Charles Zebula: Yes, you did ask a question, I do want to address, right, what’s the data asking, of course, we’re not going to reveal anything like that in a public forum, but we are pleased with the response we received in some of the early results. that are indicative of course, but the process kind of goes on. Greg Hall and his team are leading that effort. There are in the queue remaining this year the typical process of management meetings and moving on to final bids either late this year or early next year. So the reality is, right, that’s going to take some time to progress. I expect to complete that in the first half of next year. and the other sales processes are just shortly behind that.
Carly Davenport: Great. That’s helpful. And then I appreciate the color on the drivers on O&M heading into 4Q and for the full year. I guess how are you thinking about managing O&M into 2024? Should we expect to see an uptick that kind of offset some of the efficiencies that you’ve driven this year that have addressed the mode weather and allow you to continue to execute on the earnings guidance for 2023?

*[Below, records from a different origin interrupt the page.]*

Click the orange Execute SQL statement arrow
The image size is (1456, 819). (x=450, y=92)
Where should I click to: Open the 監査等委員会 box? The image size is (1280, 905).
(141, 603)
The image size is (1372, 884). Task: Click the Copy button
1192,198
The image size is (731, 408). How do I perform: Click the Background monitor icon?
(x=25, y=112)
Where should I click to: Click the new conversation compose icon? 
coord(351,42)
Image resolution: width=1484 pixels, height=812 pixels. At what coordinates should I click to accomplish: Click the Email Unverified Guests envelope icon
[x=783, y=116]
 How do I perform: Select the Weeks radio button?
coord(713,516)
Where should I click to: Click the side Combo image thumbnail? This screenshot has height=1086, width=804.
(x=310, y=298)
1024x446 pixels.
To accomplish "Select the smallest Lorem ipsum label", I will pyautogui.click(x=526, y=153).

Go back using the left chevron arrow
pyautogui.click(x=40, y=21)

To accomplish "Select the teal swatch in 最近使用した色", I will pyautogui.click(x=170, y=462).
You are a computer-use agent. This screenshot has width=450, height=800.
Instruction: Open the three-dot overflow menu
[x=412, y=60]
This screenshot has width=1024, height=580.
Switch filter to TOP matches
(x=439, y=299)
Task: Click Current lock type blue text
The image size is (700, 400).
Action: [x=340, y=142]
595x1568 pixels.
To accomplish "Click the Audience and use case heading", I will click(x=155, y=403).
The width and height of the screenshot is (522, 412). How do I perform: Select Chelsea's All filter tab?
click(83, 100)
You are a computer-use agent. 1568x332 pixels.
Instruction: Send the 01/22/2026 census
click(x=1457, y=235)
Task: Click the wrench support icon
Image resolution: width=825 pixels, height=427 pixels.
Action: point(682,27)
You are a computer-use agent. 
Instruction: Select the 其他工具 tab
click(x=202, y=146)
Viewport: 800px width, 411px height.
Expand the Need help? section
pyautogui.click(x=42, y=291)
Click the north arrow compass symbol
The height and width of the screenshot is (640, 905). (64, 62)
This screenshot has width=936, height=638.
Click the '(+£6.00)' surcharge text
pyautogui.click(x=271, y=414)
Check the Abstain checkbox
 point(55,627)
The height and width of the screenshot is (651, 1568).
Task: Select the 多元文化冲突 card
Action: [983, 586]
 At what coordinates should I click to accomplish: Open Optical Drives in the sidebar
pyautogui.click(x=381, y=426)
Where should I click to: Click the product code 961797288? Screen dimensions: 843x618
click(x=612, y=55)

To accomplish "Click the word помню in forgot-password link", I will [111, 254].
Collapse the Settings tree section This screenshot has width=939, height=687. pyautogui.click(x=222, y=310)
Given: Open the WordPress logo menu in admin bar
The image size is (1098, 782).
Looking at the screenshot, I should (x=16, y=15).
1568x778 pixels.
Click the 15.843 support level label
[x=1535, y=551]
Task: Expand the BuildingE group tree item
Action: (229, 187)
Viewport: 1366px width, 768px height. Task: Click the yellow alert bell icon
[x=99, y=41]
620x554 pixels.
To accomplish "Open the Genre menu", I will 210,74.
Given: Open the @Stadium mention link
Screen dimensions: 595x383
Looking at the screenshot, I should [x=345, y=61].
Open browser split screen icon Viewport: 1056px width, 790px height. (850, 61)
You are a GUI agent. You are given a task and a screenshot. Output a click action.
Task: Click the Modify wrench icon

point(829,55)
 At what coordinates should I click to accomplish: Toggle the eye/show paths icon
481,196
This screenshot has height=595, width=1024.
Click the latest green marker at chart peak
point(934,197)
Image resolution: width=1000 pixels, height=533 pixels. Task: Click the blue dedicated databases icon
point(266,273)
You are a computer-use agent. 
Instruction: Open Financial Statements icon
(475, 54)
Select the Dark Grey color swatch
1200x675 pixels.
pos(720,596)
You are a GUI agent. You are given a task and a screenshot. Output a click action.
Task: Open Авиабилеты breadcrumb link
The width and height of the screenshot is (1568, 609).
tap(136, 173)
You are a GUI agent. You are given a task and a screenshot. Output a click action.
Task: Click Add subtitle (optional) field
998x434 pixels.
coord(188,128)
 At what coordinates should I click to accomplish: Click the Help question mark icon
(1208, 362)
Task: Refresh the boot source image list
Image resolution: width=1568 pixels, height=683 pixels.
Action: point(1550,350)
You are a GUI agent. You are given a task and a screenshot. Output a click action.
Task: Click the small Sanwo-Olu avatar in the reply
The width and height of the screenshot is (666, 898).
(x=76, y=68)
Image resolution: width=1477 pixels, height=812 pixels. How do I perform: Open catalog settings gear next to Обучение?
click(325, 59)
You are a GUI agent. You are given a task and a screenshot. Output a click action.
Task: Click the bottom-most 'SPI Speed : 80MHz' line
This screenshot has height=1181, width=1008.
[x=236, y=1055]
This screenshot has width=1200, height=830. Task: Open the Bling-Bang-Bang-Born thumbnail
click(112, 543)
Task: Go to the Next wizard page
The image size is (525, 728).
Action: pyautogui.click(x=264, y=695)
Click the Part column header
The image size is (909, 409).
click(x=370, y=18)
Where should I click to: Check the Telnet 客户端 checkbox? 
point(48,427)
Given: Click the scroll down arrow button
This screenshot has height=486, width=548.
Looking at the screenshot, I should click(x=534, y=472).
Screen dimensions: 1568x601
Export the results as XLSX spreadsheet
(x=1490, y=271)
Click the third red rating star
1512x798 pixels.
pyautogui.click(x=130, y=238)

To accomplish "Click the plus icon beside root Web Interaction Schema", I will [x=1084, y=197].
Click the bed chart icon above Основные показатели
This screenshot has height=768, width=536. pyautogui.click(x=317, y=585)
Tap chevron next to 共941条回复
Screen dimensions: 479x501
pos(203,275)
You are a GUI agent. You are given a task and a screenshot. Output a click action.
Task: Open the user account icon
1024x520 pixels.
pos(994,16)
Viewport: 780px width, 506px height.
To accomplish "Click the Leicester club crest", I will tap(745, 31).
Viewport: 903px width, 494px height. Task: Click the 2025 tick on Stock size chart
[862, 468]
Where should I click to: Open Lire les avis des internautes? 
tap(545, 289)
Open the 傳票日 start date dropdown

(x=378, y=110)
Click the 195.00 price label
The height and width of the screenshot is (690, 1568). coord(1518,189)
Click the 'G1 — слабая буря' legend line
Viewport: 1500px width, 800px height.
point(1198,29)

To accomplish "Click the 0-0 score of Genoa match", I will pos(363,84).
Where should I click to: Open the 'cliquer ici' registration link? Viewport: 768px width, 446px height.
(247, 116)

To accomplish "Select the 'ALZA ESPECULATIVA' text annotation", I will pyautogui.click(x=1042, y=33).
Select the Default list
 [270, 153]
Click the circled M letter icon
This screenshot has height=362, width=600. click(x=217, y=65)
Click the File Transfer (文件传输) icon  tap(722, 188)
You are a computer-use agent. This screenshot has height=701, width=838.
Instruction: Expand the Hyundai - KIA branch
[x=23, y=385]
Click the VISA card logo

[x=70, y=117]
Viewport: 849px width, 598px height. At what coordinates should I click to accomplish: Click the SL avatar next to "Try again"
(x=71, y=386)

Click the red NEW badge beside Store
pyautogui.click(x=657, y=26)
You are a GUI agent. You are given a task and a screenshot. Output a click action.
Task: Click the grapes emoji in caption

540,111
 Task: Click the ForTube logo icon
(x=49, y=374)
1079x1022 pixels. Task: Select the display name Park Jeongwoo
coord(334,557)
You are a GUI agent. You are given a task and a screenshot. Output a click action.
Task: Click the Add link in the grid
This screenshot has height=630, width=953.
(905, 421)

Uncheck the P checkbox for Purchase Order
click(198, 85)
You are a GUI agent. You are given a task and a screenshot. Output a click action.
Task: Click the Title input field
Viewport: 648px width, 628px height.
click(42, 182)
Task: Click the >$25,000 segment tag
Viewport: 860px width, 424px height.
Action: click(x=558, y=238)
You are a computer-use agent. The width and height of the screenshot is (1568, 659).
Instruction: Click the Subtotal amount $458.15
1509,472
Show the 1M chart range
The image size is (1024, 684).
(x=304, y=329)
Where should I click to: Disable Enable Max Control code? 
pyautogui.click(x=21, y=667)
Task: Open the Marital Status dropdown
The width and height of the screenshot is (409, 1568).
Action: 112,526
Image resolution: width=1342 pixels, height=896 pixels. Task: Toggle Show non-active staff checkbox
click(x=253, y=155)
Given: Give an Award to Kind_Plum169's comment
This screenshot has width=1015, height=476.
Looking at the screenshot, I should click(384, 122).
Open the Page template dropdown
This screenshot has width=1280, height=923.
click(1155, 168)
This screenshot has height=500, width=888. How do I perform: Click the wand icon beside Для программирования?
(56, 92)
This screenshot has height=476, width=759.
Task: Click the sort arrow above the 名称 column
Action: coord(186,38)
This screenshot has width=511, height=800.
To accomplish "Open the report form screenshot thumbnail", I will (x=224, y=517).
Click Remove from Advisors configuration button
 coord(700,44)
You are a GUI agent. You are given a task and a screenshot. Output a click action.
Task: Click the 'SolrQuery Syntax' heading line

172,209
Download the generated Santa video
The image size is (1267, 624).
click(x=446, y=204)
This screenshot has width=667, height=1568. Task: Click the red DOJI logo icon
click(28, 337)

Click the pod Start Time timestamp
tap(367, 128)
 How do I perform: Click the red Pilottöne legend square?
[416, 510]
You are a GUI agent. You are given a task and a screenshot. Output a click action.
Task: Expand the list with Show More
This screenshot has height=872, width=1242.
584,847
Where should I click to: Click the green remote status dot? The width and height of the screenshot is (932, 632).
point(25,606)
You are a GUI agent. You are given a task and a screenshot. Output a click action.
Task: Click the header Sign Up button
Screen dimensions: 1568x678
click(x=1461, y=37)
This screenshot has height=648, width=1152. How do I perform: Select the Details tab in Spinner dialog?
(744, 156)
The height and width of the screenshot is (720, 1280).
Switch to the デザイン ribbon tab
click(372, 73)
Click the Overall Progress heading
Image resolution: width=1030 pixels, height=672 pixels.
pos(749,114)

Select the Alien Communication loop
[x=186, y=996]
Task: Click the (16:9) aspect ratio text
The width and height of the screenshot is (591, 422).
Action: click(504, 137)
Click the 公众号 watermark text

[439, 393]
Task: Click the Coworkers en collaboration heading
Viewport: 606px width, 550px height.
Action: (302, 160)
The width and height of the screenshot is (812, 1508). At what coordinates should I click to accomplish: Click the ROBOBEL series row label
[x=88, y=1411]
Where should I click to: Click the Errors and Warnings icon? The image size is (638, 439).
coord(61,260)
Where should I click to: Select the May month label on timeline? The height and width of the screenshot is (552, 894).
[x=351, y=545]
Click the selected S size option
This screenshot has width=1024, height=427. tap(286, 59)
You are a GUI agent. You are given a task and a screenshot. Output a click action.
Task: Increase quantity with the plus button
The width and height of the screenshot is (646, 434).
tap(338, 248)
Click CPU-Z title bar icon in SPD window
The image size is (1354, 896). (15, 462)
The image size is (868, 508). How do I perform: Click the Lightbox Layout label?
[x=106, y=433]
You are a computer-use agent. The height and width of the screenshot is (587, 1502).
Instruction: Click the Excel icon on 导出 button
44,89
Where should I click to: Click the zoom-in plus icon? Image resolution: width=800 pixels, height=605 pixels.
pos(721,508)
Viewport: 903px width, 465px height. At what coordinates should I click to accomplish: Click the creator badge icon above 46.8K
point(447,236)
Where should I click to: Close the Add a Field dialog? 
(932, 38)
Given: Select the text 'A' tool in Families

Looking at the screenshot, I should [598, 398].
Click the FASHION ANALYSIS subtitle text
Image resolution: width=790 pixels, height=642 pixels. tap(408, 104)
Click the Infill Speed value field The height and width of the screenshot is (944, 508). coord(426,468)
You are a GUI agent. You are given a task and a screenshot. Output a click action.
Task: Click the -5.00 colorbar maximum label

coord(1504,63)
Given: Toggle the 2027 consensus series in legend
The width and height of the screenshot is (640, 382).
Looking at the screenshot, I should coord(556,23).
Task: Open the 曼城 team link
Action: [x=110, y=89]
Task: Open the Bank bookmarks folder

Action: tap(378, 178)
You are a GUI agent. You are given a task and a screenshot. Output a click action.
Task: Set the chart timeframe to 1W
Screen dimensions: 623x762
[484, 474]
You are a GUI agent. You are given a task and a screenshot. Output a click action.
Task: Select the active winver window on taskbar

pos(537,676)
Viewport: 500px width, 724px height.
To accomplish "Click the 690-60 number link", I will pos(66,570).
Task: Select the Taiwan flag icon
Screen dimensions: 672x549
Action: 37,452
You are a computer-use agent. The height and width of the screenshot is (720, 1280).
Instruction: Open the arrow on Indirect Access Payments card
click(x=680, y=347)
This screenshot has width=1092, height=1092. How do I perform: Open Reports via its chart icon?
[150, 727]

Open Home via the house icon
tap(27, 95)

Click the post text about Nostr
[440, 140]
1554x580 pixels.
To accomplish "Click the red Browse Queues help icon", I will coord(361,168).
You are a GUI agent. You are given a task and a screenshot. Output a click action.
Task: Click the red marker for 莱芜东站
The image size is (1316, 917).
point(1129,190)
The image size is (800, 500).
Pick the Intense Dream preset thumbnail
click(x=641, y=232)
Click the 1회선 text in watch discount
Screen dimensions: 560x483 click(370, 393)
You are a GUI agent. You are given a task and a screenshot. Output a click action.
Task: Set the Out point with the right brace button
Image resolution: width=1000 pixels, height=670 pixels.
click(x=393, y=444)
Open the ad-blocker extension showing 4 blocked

Charles Zebula: Yes. So that’s a good question. I can tell you what the discussion amongst the executive leadership team here are really focused on prioritizing O&M spend and spending both capital and O&M dollars that benefit and provide value to our customers. So we’re really targeting the prioritization. We’ll be giving guidance on O&M for next year in our waterfall at EEI, but expect us to be conservative, right? We’re going to manage O&M to the levels, right, that are needed to run our business, right, but begin to eliminate things that are what we may consider to be discretionary going forward. .
Operator: Your next question comes from the line of David Arcaro with Morgan Stanley.
David Arcaro: I think thanks again for the disclosure around the [indiscernible] into the first quarter of 2021, and you’ve touched on this a little bit, but I was just wondering how you see that metric track after that point from getting to the range as a stable to rising from there and kind of staying within the target range going forward when you look at the core business outlook?
Charles Zebula: Yes. We absolutely plan to target and be in that 14% to 15% range. I will tell you that the introduction of large projects on a year-to-year basis, right, may swing that around some. So as you add renewable projects, in particular, if they come at the end of the calendar year, right? You have the financing costs related to that, but you don’t have the FFO. The rating agencies are very well of that pattern. But absolutely, when you pro forma that, right, 14% to 15% is where we intend to be.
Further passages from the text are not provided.